* [Your goal] Carry on the news report about the Balch Springs police from its last sentence, following what happened after officers found Marco Stephenson holding a BB gun.

* [Page text]
The same Balch Springs, Texas police department that shot and killed an unarmed, black 15-year-old has been filmed using a taser on a handcuffed black man.
On April 29, Balch Springs Police officer Roy Oliver allegedly shot and killed Jordan Edwards, a high school freshman, as the boy and his friends drove away from a party. The police department initially issued a public statement claiming Oliver fired in self-defense after the teenagers reversed toward him “in an aggressive manner.”
After reviewing body camera footage from the killing, police admitted that the teenagers had been driving away from police when Oliver fired the fatal shot. Oliver was dismissed from the force and charged with murder.
But now, two weeks after Edwards’ death, another body camera video evidently depicting excessive force by a white Balch Springs officer against a black man has been released to Dallas’s Fox 4 News. And unlike in Oliver’s case, an internal investigation found no fault with the officer’s actions.
On April 28, 2016, Balch Springs police responded to a call of a man waving a gun, Fox 4 reported. When officers arrived on the scene, they found Marco Stephenson, now 39, holding a BB gun.

* [Extracted entries]
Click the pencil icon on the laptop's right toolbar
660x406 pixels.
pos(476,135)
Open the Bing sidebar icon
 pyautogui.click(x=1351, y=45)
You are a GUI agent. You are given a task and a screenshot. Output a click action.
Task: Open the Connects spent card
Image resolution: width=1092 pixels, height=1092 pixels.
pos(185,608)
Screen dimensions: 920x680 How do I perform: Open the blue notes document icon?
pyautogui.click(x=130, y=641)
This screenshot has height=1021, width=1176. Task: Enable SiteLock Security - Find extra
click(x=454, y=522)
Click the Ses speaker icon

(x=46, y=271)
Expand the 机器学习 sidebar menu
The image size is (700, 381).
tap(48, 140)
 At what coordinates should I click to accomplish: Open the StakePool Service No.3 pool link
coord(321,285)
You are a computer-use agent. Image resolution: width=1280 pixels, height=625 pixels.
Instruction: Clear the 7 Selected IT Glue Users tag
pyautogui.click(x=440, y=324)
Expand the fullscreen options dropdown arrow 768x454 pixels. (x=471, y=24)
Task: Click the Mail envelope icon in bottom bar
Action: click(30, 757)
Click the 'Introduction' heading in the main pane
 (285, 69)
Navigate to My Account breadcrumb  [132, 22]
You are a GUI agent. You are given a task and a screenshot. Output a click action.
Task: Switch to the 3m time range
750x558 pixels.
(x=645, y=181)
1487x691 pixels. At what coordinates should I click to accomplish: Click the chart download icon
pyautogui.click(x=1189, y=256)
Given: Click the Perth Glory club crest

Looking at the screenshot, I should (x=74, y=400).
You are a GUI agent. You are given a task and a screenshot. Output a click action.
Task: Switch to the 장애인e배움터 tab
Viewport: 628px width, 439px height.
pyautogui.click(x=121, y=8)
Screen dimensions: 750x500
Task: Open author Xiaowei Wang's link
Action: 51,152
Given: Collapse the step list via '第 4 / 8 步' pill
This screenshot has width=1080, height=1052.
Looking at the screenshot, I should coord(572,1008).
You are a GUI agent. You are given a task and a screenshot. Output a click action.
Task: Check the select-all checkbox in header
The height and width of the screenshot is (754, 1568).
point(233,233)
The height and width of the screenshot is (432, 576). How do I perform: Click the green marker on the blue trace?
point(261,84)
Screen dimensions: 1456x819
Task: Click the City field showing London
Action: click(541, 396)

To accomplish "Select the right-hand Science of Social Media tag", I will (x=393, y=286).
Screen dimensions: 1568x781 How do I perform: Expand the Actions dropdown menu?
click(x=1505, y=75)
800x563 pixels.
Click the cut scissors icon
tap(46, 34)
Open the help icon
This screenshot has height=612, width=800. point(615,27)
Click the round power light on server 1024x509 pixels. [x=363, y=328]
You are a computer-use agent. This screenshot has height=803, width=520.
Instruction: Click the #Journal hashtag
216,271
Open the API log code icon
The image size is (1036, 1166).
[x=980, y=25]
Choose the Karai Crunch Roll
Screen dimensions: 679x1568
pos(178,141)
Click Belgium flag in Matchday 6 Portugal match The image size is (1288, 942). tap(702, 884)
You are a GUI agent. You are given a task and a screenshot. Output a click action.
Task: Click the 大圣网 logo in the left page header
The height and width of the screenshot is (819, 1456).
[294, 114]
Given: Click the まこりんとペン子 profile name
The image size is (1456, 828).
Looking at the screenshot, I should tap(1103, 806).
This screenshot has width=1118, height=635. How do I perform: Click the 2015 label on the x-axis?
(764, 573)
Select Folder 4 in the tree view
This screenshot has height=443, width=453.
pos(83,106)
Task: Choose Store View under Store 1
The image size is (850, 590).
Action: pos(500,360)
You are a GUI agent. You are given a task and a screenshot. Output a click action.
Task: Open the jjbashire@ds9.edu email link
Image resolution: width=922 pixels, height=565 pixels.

* [Result for this exercise]
The body camera footage begins as a Balch Springs officer exits his squad car, his gun pointed at Stephenson, who is already kneeling with his hands on his head. An unnamed sergeant is already on the scene, pointing a gun at Stephenson. The sergeant kicks Stephenson’s BB gun, which was lying on the sidewalk.
Stephenson appears to comply as three officers arrest him, and does not resist as the officers place handcuffs on him. Stephenson tells officers he plans on spitting out a toothpick. While his face is not visible in the footage, he appears be standing calmly, with his hands cuffed behind his back. But the sergeant who kicked his BB gun immediately pulls out a taser and fires it into Stephenson’s abdomen.
Stephenson is seen shouting and collapsing. While Stephenson is still lying on the ground with his hands cuffed behind his back and an officer pinning him down, the officer with the taser shocks him a second time. “Don’t pull away. Do you understand? Do you understand?” an officer asks Stephenson. “Don’t pull away. Do you get it? Do you get it?”
Stephenson still does not appear to resist officers. “Yes sir,” he says.
“Are you going to straighten up?” the officer asks. “Cause I ain’t playing with you today. Do you understand?
“Yes sir,” Stephenson repeats.
In a statement, the Balch Springs Police Department said the sergeant, whom Fox 4 reported was a supervising officer, had been cleared of wrongdoing.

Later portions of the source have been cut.